A complete answer lists every line of the entries below where the string "Your" appears.

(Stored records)
────

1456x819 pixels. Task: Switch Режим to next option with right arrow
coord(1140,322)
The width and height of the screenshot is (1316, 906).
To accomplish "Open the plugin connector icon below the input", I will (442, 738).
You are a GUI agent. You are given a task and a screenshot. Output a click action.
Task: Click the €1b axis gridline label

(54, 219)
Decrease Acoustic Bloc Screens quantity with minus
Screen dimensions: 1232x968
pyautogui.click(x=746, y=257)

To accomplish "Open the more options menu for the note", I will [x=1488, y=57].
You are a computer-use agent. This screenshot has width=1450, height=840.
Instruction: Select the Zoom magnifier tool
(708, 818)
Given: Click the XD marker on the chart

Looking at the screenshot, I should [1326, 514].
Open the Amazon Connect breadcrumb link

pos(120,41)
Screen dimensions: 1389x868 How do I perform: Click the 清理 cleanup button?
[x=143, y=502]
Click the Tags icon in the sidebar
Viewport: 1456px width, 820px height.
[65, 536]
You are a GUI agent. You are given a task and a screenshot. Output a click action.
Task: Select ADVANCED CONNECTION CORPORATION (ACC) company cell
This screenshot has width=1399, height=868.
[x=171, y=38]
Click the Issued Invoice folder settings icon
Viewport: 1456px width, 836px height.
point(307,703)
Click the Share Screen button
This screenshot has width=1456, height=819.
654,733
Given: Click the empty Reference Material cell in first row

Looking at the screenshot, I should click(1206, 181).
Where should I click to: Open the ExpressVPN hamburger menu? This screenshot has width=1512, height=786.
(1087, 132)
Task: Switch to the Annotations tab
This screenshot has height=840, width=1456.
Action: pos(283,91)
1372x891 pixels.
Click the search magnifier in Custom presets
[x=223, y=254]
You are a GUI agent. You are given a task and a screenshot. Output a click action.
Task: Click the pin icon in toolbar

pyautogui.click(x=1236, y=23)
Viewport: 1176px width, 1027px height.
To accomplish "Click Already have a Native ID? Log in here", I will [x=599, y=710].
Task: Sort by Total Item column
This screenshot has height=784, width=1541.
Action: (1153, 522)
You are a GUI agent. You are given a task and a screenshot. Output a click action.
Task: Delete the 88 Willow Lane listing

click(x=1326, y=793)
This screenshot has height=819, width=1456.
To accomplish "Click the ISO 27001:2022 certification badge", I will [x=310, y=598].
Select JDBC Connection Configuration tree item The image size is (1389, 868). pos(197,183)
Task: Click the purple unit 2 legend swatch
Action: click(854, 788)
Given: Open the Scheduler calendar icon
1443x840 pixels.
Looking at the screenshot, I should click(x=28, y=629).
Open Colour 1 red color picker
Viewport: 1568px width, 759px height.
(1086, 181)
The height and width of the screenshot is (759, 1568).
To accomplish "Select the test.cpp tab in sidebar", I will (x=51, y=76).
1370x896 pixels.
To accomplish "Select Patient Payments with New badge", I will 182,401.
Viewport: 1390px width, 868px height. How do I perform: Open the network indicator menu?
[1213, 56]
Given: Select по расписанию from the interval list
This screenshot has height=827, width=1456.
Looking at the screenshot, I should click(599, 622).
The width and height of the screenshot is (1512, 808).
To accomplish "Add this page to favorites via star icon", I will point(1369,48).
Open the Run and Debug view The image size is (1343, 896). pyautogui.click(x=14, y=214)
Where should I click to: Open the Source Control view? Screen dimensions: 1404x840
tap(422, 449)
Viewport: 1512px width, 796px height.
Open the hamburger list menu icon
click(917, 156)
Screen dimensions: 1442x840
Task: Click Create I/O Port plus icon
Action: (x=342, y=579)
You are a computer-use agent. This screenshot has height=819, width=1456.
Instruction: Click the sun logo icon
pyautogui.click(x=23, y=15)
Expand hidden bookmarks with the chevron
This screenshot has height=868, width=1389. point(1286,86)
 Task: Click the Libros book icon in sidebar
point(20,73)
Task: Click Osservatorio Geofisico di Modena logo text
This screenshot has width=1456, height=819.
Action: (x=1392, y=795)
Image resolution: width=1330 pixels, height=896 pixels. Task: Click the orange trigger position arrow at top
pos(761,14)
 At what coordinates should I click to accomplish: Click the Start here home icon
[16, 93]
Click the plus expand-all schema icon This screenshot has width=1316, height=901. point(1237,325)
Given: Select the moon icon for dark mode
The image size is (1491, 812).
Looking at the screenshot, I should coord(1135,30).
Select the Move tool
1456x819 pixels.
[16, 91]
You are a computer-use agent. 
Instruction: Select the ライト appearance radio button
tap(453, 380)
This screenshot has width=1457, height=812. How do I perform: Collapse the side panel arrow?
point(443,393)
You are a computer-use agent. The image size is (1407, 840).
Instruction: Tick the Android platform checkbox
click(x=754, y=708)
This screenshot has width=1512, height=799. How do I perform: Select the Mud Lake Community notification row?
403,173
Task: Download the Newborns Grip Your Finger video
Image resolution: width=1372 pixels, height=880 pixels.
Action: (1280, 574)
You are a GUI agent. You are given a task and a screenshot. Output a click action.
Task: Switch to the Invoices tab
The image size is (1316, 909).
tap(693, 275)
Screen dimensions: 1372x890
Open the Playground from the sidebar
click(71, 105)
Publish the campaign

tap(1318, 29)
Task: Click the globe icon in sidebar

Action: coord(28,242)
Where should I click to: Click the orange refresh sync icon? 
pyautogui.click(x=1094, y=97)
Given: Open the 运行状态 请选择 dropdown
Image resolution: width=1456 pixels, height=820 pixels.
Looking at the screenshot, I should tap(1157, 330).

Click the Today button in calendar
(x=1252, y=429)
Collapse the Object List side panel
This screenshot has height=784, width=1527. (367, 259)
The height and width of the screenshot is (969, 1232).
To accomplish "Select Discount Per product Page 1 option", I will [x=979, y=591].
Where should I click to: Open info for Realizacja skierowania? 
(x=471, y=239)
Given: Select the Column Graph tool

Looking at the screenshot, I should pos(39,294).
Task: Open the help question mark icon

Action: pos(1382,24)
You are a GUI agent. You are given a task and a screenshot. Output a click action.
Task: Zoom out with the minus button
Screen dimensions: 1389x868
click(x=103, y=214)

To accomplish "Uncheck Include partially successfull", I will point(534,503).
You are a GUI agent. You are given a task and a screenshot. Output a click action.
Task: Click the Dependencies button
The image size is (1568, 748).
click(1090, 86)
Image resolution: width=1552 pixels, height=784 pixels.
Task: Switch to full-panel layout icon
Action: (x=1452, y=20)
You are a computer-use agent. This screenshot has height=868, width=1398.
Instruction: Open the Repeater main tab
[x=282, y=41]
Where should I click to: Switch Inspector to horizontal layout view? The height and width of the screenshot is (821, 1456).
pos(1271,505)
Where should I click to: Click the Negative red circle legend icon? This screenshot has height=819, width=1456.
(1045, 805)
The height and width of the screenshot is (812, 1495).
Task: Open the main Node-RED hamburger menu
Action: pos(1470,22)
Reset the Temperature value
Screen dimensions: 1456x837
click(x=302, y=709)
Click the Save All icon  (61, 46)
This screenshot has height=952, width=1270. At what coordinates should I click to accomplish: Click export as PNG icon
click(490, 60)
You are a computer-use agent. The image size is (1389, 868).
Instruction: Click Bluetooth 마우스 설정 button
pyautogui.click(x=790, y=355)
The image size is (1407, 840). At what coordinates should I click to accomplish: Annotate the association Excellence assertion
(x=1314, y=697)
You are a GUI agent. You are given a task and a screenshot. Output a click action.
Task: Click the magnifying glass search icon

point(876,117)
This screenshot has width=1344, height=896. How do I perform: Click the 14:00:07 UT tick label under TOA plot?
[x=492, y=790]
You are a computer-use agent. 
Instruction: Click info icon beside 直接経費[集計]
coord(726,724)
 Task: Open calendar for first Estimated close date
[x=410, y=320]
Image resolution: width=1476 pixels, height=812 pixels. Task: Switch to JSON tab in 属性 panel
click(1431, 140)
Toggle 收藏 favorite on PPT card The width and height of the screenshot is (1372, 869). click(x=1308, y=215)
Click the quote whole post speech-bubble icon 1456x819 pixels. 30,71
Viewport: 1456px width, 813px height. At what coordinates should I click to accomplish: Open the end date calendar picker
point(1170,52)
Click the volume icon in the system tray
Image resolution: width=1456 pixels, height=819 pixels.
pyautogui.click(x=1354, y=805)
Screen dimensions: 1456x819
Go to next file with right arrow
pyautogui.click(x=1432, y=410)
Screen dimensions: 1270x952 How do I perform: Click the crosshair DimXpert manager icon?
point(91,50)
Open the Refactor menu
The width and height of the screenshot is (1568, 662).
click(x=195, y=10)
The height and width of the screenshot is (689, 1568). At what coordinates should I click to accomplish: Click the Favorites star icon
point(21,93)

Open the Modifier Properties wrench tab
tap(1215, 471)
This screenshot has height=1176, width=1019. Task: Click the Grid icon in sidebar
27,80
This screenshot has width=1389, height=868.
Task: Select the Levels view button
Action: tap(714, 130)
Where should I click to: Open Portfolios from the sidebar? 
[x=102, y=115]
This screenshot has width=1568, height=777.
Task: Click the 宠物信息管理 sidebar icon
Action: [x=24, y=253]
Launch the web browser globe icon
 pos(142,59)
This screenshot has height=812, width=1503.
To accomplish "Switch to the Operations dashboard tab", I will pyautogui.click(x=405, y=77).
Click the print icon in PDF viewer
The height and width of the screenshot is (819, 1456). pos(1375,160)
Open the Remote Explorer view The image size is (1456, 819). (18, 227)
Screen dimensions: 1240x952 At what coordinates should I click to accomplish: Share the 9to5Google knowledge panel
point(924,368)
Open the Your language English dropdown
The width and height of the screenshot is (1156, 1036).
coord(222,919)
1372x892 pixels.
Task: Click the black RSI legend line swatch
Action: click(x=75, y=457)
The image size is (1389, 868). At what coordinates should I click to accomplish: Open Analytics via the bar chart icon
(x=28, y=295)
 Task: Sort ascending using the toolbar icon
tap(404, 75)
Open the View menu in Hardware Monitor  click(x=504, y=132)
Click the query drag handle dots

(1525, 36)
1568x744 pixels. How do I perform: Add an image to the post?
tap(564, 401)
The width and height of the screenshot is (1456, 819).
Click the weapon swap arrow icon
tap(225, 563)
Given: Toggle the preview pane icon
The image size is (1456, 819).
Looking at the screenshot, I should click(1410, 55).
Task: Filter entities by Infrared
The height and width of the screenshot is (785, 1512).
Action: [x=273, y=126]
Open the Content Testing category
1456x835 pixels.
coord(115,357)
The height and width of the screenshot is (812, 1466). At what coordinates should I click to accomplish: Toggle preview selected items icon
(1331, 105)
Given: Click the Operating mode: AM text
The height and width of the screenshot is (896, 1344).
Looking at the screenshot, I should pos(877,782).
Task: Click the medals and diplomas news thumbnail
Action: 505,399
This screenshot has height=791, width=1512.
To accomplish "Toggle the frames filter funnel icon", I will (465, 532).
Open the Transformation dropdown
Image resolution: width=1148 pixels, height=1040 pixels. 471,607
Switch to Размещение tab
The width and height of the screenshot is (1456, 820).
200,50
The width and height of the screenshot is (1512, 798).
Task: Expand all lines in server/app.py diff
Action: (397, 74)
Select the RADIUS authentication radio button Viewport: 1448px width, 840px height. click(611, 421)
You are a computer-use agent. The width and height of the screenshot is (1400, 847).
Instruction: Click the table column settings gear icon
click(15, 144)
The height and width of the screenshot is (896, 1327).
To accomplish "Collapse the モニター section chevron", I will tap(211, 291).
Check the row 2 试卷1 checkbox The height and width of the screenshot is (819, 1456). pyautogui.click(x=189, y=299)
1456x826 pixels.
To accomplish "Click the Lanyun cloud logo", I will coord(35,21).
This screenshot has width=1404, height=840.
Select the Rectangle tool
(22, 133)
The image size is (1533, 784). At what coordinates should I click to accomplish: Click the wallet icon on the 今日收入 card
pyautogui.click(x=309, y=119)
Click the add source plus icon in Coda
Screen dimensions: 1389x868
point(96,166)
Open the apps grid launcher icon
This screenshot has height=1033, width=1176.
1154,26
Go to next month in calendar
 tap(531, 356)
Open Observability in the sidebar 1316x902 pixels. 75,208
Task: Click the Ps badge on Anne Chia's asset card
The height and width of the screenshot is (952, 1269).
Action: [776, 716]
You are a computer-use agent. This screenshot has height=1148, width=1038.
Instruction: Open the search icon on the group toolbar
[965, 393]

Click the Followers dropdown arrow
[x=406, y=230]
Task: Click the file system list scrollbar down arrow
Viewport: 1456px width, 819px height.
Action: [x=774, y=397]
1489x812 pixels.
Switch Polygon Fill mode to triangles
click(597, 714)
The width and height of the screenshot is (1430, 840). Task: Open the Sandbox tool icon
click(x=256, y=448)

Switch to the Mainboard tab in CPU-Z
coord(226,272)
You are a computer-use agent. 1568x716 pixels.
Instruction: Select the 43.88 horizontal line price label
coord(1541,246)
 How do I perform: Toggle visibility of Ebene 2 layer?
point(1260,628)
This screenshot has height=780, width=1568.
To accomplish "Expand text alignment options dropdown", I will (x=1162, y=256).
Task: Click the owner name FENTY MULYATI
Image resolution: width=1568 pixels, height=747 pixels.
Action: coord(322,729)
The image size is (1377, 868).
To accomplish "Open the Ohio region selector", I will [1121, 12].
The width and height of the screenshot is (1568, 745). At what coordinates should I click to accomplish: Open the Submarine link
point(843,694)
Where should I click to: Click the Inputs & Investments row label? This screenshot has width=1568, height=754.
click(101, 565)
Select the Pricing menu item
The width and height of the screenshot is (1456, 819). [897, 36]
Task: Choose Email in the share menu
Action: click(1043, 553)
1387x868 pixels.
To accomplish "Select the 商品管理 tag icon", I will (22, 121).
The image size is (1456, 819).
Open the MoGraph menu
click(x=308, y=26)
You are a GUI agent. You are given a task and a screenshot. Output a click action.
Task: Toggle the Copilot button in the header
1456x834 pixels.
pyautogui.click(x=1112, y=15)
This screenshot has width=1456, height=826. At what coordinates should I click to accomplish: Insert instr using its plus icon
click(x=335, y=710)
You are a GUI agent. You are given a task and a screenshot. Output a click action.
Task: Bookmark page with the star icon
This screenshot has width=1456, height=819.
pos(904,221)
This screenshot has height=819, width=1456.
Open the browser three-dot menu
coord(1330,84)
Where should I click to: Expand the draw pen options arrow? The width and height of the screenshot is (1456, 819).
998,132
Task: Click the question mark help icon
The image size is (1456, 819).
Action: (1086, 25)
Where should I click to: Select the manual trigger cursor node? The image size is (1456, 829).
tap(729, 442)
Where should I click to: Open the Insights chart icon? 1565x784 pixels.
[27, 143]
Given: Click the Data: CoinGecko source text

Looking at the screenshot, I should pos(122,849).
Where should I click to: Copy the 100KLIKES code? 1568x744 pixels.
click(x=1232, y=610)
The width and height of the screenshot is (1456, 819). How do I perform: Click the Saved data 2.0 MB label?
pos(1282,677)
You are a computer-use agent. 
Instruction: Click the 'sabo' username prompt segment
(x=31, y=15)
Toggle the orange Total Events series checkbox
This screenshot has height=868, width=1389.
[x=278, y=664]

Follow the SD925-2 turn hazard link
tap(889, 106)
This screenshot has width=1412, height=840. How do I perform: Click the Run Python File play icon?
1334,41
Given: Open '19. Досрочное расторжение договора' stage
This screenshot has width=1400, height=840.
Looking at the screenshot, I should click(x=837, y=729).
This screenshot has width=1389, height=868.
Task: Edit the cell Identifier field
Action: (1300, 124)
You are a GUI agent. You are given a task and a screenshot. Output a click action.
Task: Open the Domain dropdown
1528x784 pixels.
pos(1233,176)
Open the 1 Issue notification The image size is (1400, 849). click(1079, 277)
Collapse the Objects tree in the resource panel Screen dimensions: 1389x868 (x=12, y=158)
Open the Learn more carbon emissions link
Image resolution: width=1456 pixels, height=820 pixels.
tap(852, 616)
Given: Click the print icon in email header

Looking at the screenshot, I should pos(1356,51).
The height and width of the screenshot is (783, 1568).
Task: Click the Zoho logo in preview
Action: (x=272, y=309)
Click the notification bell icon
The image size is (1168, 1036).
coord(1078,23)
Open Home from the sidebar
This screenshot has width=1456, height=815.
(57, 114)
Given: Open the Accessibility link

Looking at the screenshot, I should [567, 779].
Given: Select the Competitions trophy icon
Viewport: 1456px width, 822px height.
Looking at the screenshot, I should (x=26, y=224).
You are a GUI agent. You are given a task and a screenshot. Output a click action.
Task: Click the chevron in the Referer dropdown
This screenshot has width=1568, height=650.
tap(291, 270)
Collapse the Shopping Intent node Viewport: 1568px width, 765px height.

────

> **Task result**
Task: Download the Newborns Grip Your Finger video
Open the Your language English dropdown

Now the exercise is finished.